The bacterium causing the heel wart are ubiquitous and cannot be eliminated, but the conditions that favor the establishment of heel warts can be managed.
To prevent the movement of the disease, producers are encouraged to providing dry and clean walking and bedding environment, and eliminate or reduce incidence of digital dermatitis in dairy herds. Copper sulfate foot baths can also be used to reduce the appearance of heel wart.

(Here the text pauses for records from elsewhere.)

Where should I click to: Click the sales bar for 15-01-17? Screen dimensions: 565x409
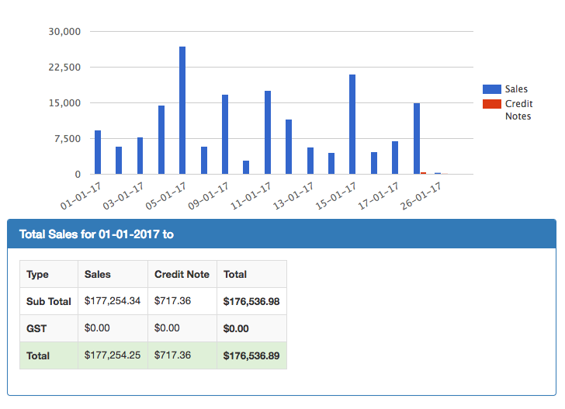click(x=352, y=124)
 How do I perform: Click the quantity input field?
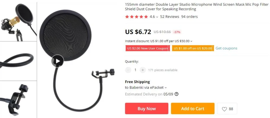pos(135,70)
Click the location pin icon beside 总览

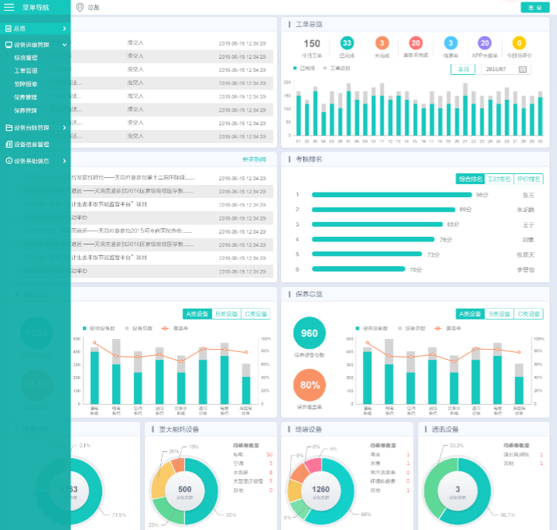click(80, 7)
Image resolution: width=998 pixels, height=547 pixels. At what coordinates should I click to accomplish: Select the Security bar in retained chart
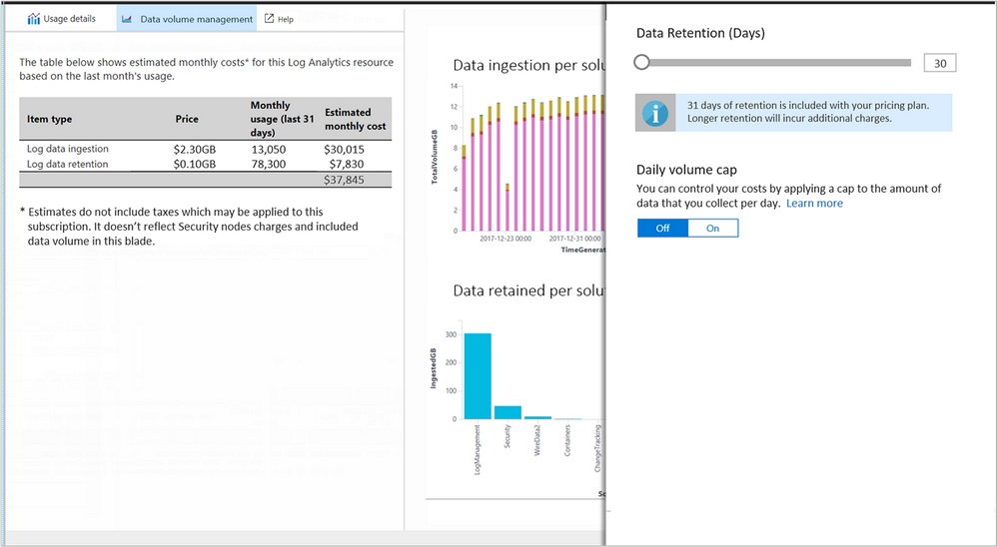(507, 412)
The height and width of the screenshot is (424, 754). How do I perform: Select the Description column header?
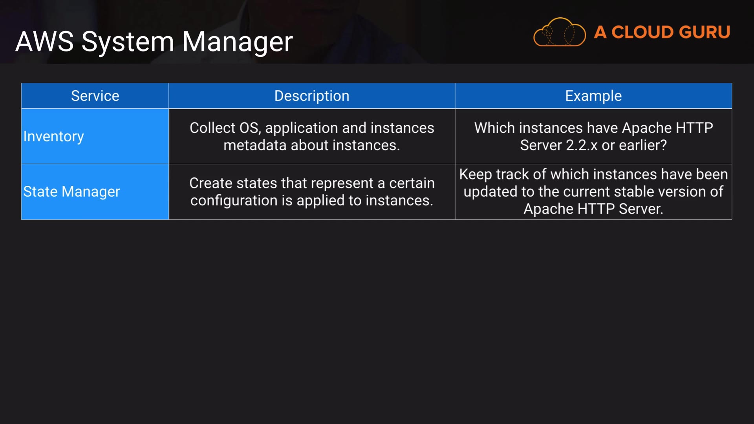click(311, 96)
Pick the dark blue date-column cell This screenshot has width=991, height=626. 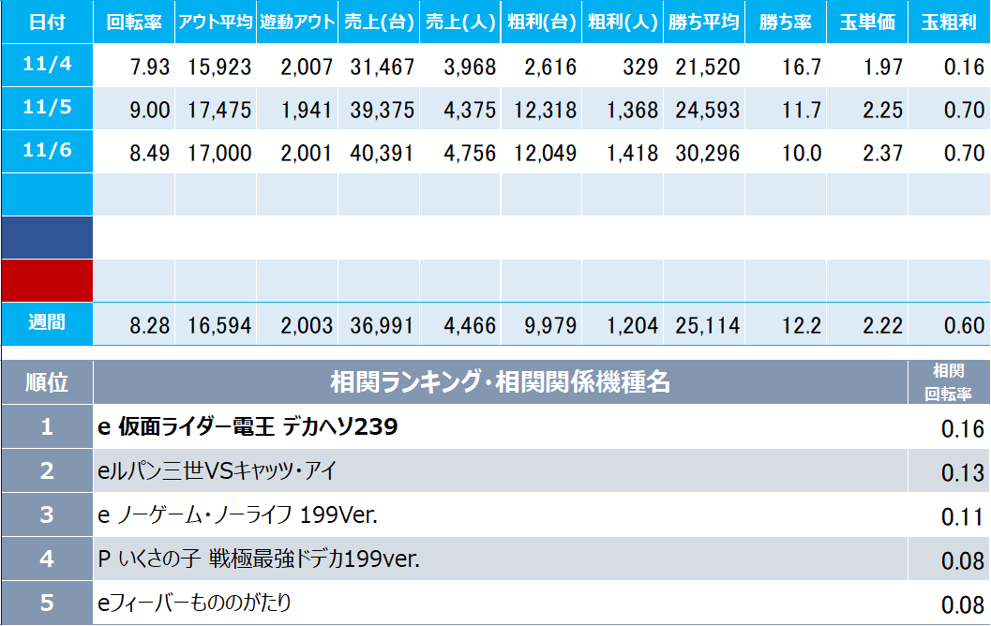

Laminitis, or founder, is a disease condition of the claw and begins with a disturbance in the microcirculation of the foot that leads to inflammatory changes at the hoof soft tissue junction and results in impaired horn production and hemorrhage in the sole and hoof walls, which causes double soles, sole ulcers and abscesses.
According to Poock, the classical cause of laminitis is associated with feeding high levels of carbohydrates (ground grains), which results in rapid fermentation. The faster fermentation increases the level of lactic acid in the rumen, which triggers endotoxin release along with histamine response. All of this results in disturbance in the microcirculation of the foot and produces laminitis. Endotoxemia, which often follows severe mastitis and metritis, is also associated with laminitis. The circumstances that lead to endotoxemia are often observed as acute conditions resulting in severe lameness.
Grass founder is a chronic form of laminitis associated with dramatic changes in nutrition, such as from poorly palatable stored winter forage to highly palatable lush spring pasture. Spring pasture is high in protein and soluble carbohydrates, both of which are considered factors that contribute to laminitis.